_Exercise goal_.
The expected output is each entry, given again exactly.
*** Data for this task Section Begins ***
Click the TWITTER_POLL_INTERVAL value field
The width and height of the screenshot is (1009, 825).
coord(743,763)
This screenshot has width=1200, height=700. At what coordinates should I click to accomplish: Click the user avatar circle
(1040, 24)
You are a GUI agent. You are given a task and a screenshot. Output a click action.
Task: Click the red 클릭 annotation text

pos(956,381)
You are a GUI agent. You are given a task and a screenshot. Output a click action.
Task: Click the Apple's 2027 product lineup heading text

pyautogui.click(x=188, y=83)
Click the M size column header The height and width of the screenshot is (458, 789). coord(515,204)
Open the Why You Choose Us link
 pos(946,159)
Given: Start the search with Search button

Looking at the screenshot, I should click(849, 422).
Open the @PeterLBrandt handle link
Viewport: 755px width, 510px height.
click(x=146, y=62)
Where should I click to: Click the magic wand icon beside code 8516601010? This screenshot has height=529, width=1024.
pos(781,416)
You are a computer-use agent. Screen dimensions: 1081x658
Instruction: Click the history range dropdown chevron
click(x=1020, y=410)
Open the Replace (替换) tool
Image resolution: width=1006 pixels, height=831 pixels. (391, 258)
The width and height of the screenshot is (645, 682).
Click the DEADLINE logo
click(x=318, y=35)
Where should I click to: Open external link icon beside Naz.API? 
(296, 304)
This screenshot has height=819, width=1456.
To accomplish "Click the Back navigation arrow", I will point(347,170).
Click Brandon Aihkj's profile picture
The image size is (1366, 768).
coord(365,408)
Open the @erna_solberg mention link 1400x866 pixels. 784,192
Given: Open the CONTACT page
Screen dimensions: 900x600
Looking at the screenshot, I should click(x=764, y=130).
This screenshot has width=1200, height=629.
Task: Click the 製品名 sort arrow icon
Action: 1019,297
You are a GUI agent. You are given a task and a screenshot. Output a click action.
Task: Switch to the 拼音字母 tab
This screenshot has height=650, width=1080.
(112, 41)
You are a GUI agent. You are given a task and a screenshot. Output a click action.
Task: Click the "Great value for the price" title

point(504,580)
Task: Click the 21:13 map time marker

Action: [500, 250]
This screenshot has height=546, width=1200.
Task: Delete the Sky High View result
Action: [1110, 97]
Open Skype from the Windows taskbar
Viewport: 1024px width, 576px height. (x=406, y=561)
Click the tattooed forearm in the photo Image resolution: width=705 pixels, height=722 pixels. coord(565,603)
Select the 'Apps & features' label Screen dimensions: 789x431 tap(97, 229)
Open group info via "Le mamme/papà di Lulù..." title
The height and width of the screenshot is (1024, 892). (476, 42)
*** Data for this task Section Ends ***
_Task response_.
Click the TWITTER_POLL_INTERVAL value field
The width and height of the screenshot is (1009, 825).
coord(743,763)
This screenshot has width=1200, height=700. At what coordinates should I click to accomplish: Click the user avatar circle
(1040, 24)
You are a GUI agent. You are given a task and a screenshot. Output a click action.
Task: Click the red 클릭 annotation text

pos(956,381)
You are a GUI agent. You are given a task and a screenshot. Output a click action.
Task: Click the Apple's 2027 product lineup heading text

pyautogui.click(x=188, y=83)
Click the M size column header The height and width of the screenshot is (458, 789). coord(515,204)
Open the Why You Choose Us link
 pos(946,159)
Given: Start the search with Search button

Looking at the screenshot, I should click(849, 422).
Open the @PeterLBrandt handle link
Viewport: 755px width, 510px height.
click(x=146, y=62)
Where should I click to: Click the magic wand icon beside code 8516601010? This screenshot has height=529, width=1024.
pos(781,416)
You are a computer-use agent. Screen dimensions: 1081x658
Instruction: Click the history range dropdown chevron
click(x=1020, y=410)
Open the Replace (替换) tool
Image resolution: width=1006 pixels, height=831 pixels. (391, 258)
The width and height of the screenshot is (645, 682).
Click the DEADLINE logo
click(x=318, y=35)
Where should I click to: Open external link icon beside Naz.API? 
(296, 304)
This screenshot has height=819, width=1456.
To accomplish "Click the Back navigation arrow", I will point(347,170).
Click Brandon Aihkj's profile picture
The image size is (1366, 768).
coord(365,408)
Open the @erna_solberg mention link 1400x866 pixels. 784,192
Given: Open the CONTACT page
Screen dimensions: 900x600
Looking at the screenshot, I should click(x=764, y=130).
This screenshot has width=1200, height=629.
Task: Click the 製品名 sort arrow icon
Action: 1019,297
You are a GUI agent. You are given a task and a screenshot. Output a click action.
Task: Switch to the 拼音字母 tab
This screenshot has height=650, width=1080.
(112, 41)
You are a GUI agent. You are given a task and a screenshot. Output a click action.
Task: Click the "Great value for the price" title

point(504,580)
Task: Click the 21:13 map time marker

Action: [500, 250]
This screenshot has height=546, width=1200.
Task: Delete the Sky High View result
Action: [1110, 97]
Open Skype from the Windows taskbar
Viewport: 1024px width, 576px height. (x=406, y=561)
Click the tattooed forearm in the photo Image resolution: width=705 pixels, height=722 pixels. coord(565,603)
Select the 'Apps & features' label Screen dimensions: 789x431 tap(97, 229)
Open group info via "Le mamme/papà di Lulù..." title
The height and width of the screenshot is (1024, 892). (476, 42)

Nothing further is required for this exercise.